¿Es seguro consumir carne en Veracruz? Impacto económico del gusano barrenador
La confirmación de un brote de gusano barrenador en el ganado de Minatitlán encendió una alerta que rápidamente alcanzó a los municipios vecinos, incluidos Coatzacoalcos.
Cortesía de Alejandra Velázquez Guzmán/Diario del Istmo

La confirmación de un brote de gusano barrenador en el ganado de Minatitlán encendió una alerta que rápidamente alcanzó a los municipios vecinos, incluidos Coatzacoalcos. Productores locales señalaron que en distintos potreros se han detectado animales con lesiones compatibles con esta plaga, lo que motivó inspecciones más estrictas y la aplicación de tratamientos sanitarios de emergencia.
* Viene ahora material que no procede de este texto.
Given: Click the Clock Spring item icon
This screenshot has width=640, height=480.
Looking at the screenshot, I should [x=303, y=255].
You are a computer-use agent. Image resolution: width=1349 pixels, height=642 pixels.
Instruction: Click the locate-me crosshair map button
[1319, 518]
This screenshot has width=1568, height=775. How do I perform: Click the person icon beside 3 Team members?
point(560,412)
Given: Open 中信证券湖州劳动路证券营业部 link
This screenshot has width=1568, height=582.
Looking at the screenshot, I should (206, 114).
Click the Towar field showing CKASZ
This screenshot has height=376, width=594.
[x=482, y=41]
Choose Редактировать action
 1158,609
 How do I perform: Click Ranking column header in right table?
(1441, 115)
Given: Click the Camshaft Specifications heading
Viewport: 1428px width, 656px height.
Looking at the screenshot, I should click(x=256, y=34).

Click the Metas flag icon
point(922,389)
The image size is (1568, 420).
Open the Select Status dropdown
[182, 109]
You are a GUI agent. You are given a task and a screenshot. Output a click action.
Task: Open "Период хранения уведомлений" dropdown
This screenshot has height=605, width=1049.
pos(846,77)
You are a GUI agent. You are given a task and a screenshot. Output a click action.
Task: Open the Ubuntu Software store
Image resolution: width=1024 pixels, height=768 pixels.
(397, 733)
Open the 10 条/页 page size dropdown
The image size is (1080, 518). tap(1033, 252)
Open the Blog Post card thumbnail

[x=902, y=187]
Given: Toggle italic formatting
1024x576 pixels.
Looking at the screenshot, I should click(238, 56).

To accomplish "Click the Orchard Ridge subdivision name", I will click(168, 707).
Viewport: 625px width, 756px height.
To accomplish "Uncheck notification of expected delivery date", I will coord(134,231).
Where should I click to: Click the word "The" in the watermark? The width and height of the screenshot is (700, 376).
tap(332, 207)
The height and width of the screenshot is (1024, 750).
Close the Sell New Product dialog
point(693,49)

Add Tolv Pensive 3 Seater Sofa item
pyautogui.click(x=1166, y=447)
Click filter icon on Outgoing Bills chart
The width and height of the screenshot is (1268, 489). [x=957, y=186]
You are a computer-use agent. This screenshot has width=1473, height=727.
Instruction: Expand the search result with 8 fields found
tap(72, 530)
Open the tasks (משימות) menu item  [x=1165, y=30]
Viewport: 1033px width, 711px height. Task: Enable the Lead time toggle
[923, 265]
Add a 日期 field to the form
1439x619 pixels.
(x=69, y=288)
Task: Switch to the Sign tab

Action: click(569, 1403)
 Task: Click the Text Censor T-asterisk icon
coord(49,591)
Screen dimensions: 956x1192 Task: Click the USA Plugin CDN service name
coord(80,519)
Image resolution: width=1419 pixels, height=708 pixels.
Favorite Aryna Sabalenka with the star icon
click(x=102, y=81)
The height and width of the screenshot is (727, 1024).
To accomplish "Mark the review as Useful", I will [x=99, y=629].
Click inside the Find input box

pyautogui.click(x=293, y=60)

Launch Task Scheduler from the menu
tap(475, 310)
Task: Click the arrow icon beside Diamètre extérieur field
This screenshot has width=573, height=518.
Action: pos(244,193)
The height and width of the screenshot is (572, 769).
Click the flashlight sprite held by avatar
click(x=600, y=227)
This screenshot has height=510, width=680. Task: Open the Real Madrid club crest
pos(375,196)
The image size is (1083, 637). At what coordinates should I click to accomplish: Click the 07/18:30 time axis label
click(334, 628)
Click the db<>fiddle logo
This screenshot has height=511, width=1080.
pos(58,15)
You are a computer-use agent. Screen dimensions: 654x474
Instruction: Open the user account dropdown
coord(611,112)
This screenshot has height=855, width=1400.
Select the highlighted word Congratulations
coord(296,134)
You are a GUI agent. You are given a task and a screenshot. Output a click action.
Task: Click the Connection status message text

La asociación ganadera del municipio explicó que este parásito no solo afecta la salud del hato, sino que también puede alterar la cadena de suministro de carne de res si los casos se expanden.
Este escenario inquieta a los consumidores, sobre todo a quienes dependen de la carne de res como parte habitual de su dieta. En una región donde miles de familias de ingresos medios y bajos la compran semanalmente en carnicerías y mercados, la posibilidad de que el precio aumente por la disminución temporal de animales aptos para sacrificio ha generado cierta incertidumbre. Las autoridades ganaderas han reiterado que los animales detectados fueron atendidos de inmediato y que gran parte de ellos logró recuperarse, pero eso no ha evitado que en los comercios se perciba una mayor cautela en la compra.
Ante esta situación, especialistas en consumo alimentario recuerdan que México ha mostrado en los últimos años una disminución gradual en la preferencia por la carne de res, mientras que pollo y cerdo han ganado presencia debido a su menor precio y disponibilidad.
Aplicando esos patrones a la región, se estima que en Minatitlán —con poco más de cien mil habitantes— podrían consumirse anualmente entre mil quinientas y mil seiscientas toneladas de res, mientras que en Coatzacoalcos, cuya población supera los doscientos mil habitantes, el consumo anual rondaría las tres mil doscientas toneladas. Aunque son cálculos aproximados, dan una idea de la magnitud del mercado que podría resentir cualquier alteración sanitaria o económica.
Frente a la posibilidad de un encarecimiento temporal, muchas familias ya consideran alternativas más accesibles, como pollo, cerdo, huevo o legumbres, que no solo alivian el gasto, sino que también reducen la dependencia de la res.
Comerciantes locales coinciden en que, mientras se mantengan los protocolos sanitarios y se garantice que la carne proviene de animales saludables, la confianza del consumidor no debería verse gravemente afectada; sin embargo, reconocen que la percepción pública es frágil ante cualquier noticia relacionada con riesgos en la producción ganadera.
Productores, por su parte, han intensificado las revisiones en sus potreros para detectar heridas, larvas o signos que indiquen la presencia del parásito. También insistieron en que el hato local requiere apoyo institucional constante para evitar que el problema se expanda y termine golpeando no solo al sector ganadero, sino también al bienestar económico de quienes dependen de la carne como parte de su alimentación cotidiana.
La región sur de Veracruz continúa en vigilancia sanitaria, mientras compradores y vendedores esperan que las medidas implementadas logren contener el brote y evitar repercusiones mayores en el precio y disponibilidad de la carne de res.